What does a neural network actually do?

 

Being one of the most commonly used algorithms in machine learning and more specifically in deep learning, neural networks present a powerful tool that proved to be very successful in treating many problems is a wide variety of domains.

From the first day that I was introduced to this powerful tool while reading an article about Artificial Intelligence in 2018, I was captivated by the idea of creating an artificial neural network that can mimic the human brain. Upon further readings, I've gotten more fascinated by the different architectures of neural networks and the results that they achieved on many complex tasks. However, one question was always at the back of my head and it took me a while to fully grasp its answer, and that is: What does a neural network actually do? 

In other terms, How does a neural network compute a certain prediction?


There are many frameworks and libraries that made machine learning accessible to a bigger community and not only researchers that code their algorithms from scratch. Nowadays many machine learning practitioners are not interested in learning the mathematical background of machine learning and they're satisfied with learning and understanding the architecture and workflow of a certain model, which is understandable if the task at hand is relatively simple and the available tools can achieve good results by simply adjusting some hyper-parameters. 

However, when trying to solve more complicated problems using machine learning then it is very recommended to have a good level of knowledge, and a deeper understanding of how the used algorithm work. Knowing how a certain optimizer work, or the difference between loss functions, or the specificity of the common activation functions for Neural Networks, can make a tangible difference on the obtained results.

In this blog post, I will try to clarify the work a neural network does in order to make a prediction by simplifying the mathematics behind it, so that you can have a deeper understanding of what's happening when you train your next neural network. To do so, we will study an example of binary classification using a neural network with one hidden layer and only one unit. We will use this over-simplified neural network to predict whether a picture represent the number "9" or not.

This 1-unit neural network can be also thought of as a logistic regression algorithm since we're going to use a sigmoid function as the activation function. This choice will be clarified later on this post.

Note: The code fragments shown in this post are available on my Github.


Neural Networks

Since the early days of artificial neural networks(ANNs), the back-propagation algorithm was used to train ANNs by calculating derivatives of the loss function using the chain rule mathematical method. This algorithm is still used by the most famous machine learning frameworks such as Scikit-learn, Tensorflow and PyTorch, because of it's effectiveness, accuracy, and consistency.

So the work done by an ANN while training can be split in two consecutive phases, as shown in the figure below:
  1. The Forward-Propagation
  2. The Back-Propagation

Simplified ANNs diagram

Forward-Propagation

During this first phase of training, the neural network passes the input the the hidden layers consecutively until in reaches the output layer from which a prediction is calculated and a loss is assigned to that prediction.
The loss function is used to penalize the neural network in way that, when the prediction made is "close" to the true target, then the loss is small and when the prediction made is "distant" from the true target then the loss is big.

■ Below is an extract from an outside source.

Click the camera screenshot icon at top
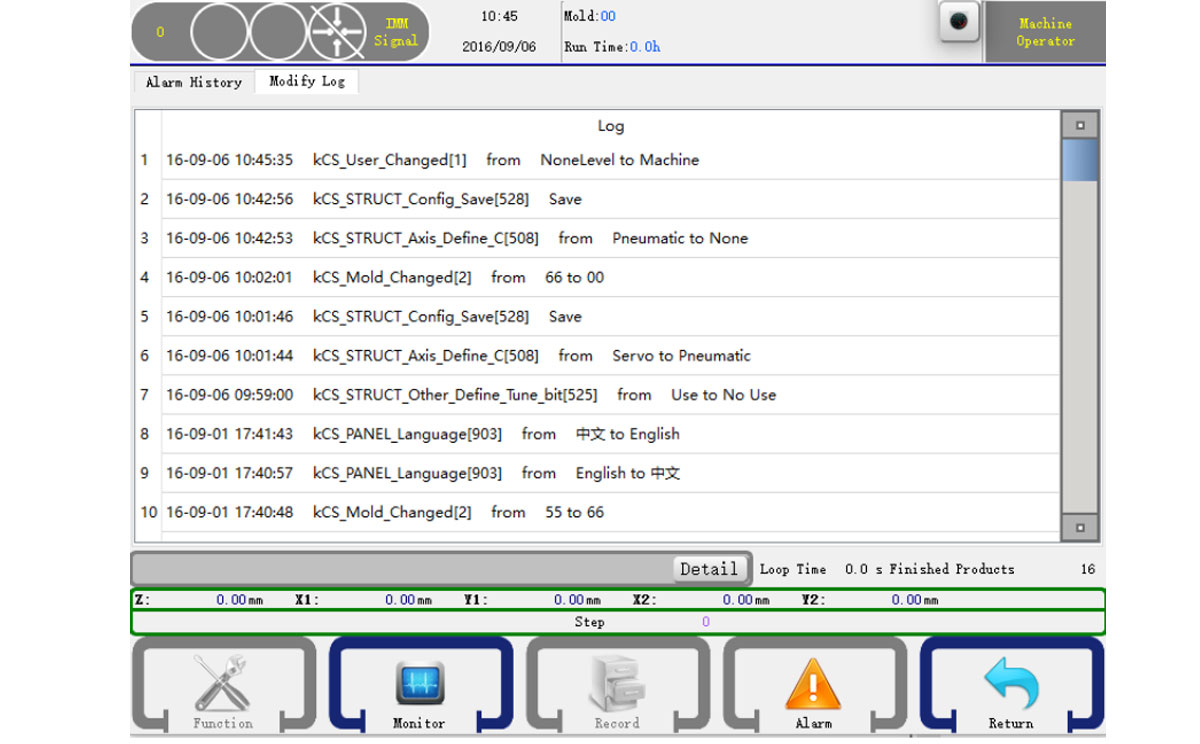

So, can you guess what is the mission of the neural network during training?
Yes! It's to minimize the loss function, because by doing so, we make sure that the resulted predictions are the best outcome we can achieve.

And since the Loss is a function (a.k.a a Cost function) and the task is to minimize it, then that's where mathematics comes into play. There is a huge field in the mathematics world that is called Optimization and it is focused on studying thoroughly the problems of minimizing or maximizing a function under certain constraints.

Most of real-life optimization problems are complicated and can't be solved analytically which means by using calculus and algebra and obtaining a specific solution, and that is due to many factors such as the complexity and non regularity of the cost function.
Through out the years, there are many algorithms proposed by mathematicians that can solve optimization problems numerically (i.e. using computers), and one of the most famous algorithm is the Gradient Descent. This algorithm is now available in the majority of the machine learning frameworks and it has been upgraded and improved since it was introduced by Cauchy in 1847.

Generally, the gradient descent algorithm can minimize a function by advancing step-by-step towards the minimum over a certain number of iterations, where each step is taken in the opposite side of the derivative of the function in that position. The following graphic shows the steps taken by the gradient descent to minimize the parabola function over the interval [-10,10].

Gradient descent in 1D

For more details about the gradient descent algorithm, please refer to this post.

As shown in the graphic above, the parameter x is updated in each step the algorithm makes until it reaches the optimal solution, and so we say that the algorithm converges towards a minimum, which is in this case x*=0
This is a simplified illustration of what happens when training a neural network, the parameters of a neural network are the Weights and Biases, and they are updated step-by-step until reaching convergence.
The process of updating the internal parameters of an ANN is done through what's is known as Backward-propagation or simply Back-prop.

Backward-Propagation

At this stage is the learning process actually happens, the derivatives of the loss function with respect to the internal variables of the neural network are calculated, and the gradient descent algorithm updates the weights and biases. The mathematical chain rule make the computations of derivatives with respect to the variables on the layer number n using the derivatives with respect to the variables on the layer number n+1, and so the derivatives are calculated while propagating from the output layer to the input layer direction. And that is why this method is called Backward-Propagation.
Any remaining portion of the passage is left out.